In September 1885, a bunch of librarians spent four days holed up in scenic Lake George, just over 200 miles north of New York City. In the presence of such library-world luminaries as Melvil Dewey—the well-organized chap whose Dewey Decimal System keeps shelves orderly to this day—they discussed a range of issues, from the significance of the term “bookworm” to the question of whether libraries ought to have a separate reference-room for ladies.
They then turned their attention to another crucial issue: handwriting. As libraries acquired more books, card catalogs needed to expand fast in order to keep track of them. Though the newly invented typewriter was beginning to take hold, it took time and effort to teach the art of “machine writing.” Librarians still had to handwrite their catalog cards. And this was causing problems.
“The trouble in handwriting,” said Mr. James Whitney, of the Boston Public Library, “is that there is apt to be too much flourishing.”

Stated task 1: Repeat the passage on the 1885 librarians' gathering word for word, from "In September 1885, a" to "was causing problems.".

Stored data:
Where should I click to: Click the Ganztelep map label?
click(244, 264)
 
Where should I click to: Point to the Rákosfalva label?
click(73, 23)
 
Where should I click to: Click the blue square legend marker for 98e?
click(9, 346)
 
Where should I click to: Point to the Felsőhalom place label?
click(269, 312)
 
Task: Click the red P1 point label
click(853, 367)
--
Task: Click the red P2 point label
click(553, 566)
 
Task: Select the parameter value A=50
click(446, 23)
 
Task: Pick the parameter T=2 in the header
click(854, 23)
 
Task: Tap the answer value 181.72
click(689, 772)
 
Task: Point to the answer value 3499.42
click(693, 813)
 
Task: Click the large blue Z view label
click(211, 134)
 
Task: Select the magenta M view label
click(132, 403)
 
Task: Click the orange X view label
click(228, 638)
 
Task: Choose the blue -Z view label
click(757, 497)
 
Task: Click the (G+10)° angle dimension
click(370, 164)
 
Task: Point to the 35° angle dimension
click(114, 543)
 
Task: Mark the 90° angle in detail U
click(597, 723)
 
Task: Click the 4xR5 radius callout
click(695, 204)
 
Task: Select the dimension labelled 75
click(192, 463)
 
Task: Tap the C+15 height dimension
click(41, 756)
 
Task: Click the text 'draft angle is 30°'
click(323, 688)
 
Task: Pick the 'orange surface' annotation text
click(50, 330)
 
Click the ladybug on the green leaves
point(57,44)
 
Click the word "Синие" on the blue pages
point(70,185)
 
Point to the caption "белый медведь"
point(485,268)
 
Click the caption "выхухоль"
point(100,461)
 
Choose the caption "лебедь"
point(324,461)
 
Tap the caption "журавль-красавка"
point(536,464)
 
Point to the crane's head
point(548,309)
---
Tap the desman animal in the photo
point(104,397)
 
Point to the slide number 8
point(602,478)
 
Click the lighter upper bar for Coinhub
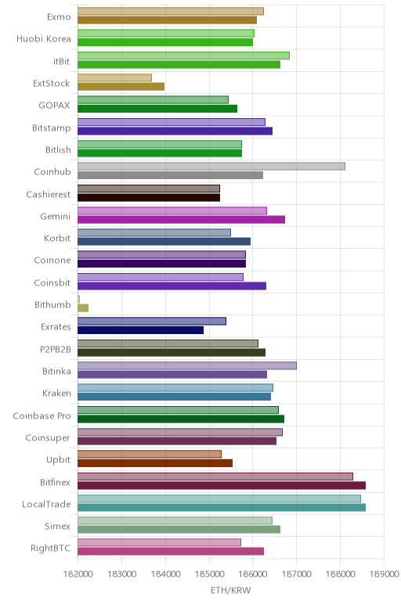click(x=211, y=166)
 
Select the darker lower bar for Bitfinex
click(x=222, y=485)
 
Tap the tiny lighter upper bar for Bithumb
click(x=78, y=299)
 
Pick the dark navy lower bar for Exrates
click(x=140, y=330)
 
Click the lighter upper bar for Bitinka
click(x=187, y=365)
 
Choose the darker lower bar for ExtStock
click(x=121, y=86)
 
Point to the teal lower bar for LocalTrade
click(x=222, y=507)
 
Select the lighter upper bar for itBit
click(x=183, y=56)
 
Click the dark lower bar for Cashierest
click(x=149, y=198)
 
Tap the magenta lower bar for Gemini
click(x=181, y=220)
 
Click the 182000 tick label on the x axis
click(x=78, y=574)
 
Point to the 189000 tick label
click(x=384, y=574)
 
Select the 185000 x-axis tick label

Stated task 2: Reproduce the lines of the listing from the line with "Where should I click to: Point to the Felsőhalom" to the line with "click(853, 367)", both included, and nothing else.

Correct output 1:
In September 1885, a bunch of librarians spent four days holed up in scenic Lake George, just over 200 miles north of New York City. In the presence of such library-world luminaries as Melvil Dewey—the well-organized chap whose Dewey Decimal System keeps shelves orderly to this day—they discussed a range of issues, from the significance of the term “bookworm” to the question of whether libraries ought to have a separate reference-room for ladies.
They then turned their attention to another crucial issue: handwriting. As libraries acquired more books, card catalogs needed to expand fast in order to keep track of them. Though the newly invented typewriter was beginning to take hold, it took time and effort to teach the art of “machine writing.” Librarians still had to handwrite their catalog cards. And this was causing problems.

Correct output 2:
Where should I click to: Point to the Felsőhalom place label?
click(269, 312)
 
Task: Click the red P1 point label
click(853, 367)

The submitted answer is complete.